Extract each line holding the word "energetica" from the entries.
*** Begin section ***
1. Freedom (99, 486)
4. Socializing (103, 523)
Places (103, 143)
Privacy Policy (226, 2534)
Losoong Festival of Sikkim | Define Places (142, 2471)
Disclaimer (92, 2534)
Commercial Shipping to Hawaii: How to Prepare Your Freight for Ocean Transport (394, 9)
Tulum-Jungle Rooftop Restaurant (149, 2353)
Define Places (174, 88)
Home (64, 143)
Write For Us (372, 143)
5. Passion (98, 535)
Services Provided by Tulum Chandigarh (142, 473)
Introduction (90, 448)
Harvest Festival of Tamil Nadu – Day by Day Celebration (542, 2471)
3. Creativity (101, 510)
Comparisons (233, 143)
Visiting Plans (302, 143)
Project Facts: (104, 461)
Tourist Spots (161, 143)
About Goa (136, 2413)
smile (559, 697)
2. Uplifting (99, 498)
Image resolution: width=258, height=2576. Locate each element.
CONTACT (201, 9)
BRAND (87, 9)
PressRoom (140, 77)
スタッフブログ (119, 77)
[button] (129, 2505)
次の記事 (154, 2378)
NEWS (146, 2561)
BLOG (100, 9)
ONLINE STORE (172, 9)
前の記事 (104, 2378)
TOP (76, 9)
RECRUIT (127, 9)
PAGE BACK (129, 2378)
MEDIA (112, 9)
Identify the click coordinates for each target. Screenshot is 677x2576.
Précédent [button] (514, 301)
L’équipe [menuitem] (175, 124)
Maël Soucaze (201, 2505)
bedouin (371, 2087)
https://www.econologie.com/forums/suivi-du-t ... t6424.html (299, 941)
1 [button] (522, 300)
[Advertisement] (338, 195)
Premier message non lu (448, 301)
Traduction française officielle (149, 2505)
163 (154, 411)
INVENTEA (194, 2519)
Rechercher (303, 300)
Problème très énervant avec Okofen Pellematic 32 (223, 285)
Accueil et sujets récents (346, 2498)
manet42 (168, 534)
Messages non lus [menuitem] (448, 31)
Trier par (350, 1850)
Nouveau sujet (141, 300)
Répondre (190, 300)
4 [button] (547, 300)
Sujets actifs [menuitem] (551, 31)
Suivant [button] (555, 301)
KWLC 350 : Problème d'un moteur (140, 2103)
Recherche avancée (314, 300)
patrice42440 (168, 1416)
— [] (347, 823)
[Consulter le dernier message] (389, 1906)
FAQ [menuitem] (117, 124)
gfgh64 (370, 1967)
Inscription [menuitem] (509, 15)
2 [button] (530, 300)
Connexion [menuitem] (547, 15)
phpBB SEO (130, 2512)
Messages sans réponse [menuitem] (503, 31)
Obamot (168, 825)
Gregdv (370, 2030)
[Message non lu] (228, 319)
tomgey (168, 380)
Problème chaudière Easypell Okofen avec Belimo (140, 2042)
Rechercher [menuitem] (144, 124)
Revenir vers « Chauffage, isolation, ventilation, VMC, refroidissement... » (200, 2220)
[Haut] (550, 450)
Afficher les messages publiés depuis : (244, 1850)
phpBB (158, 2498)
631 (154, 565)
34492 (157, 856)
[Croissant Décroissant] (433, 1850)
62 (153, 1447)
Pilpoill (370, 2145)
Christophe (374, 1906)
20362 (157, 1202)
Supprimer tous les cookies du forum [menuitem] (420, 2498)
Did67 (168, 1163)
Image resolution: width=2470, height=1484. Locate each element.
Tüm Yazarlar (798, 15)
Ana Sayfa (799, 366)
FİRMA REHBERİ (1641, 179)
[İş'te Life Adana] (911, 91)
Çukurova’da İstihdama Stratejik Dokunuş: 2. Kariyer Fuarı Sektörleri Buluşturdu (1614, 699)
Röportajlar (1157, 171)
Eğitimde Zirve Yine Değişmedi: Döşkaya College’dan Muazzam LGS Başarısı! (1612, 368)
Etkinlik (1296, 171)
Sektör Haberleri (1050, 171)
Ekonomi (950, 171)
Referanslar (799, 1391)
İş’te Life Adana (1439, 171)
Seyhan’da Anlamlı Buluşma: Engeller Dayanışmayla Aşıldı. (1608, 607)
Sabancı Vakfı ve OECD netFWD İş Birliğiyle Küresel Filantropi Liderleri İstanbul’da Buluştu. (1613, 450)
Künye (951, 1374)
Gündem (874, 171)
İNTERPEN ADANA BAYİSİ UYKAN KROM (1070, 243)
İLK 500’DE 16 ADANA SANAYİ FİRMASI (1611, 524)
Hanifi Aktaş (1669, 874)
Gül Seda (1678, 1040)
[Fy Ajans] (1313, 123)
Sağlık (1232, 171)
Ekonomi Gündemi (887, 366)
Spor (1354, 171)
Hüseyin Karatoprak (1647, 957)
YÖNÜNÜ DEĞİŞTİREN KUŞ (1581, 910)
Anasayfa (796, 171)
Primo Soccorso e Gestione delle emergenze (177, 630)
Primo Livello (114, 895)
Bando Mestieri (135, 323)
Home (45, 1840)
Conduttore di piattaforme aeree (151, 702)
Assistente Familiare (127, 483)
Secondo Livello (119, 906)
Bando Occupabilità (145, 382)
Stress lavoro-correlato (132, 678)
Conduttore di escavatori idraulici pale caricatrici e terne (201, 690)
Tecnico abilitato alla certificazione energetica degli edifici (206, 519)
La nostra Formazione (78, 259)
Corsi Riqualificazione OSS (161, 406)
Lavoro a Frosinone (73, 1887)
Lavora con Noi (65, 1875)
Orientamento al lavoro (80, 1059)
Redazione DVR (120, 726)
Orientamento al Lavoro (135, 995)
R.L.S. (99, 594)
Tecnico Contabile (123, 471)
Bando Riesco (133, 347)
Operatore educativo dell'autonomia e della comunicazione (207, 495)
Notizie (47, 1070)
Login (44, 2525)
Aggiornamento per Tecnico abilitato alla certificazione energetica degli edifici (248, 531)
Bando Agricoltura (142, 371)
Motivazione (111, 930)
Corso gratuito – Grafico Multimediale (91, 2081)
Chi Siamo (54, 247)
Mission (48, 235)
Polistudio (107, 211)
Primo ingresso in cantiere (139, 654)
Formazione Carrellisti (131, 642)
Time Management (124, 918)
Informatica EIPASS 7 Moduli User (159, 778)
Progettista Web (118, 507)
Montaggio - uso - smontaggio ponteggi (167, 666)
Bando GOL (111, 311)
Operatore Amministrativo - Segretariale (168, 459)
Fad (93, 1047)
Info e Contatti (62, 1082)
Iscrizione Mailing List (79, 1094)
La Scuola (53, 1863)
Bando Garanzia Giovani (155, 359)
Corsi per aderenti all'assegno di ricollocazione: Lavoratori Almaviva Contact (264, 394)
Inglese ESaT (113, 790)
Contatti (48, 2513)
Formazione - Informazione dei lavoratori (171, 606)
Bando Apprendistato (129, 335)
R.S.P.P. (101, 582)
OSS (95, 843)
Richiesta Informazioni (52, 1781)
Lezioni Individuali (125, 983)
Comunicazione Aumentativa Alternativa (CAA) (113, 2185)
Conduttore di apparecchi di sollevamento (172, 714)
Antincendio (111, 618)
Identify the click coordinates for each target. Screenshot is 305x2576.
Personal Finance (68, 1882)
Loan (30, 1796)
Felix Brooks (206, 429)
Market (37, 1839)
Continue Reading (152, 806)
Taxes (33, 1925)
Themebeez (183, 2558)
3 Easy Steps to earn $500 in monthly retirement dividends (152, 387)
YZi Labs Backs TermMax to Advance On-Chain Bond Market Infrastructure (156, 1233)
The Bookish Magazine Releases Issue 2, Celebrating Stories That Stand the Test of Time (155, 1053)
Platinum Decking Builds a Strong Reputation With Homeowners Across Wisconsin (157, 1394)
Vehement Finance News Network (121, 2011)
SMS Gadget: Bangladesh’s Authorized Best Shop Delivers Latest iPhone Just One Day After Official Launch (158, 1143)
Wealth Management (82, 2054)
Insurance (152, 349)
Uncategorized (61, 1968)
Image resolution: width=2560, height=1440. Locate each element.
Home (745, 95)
*** End section ***
* **Answer to this exercise**
Tecnico abilitato alla certificazione energetica degli edifici (206, 519)
Aggiornamento per Tecnico abilitato alla certificazione energetica degli edifici (248, 531)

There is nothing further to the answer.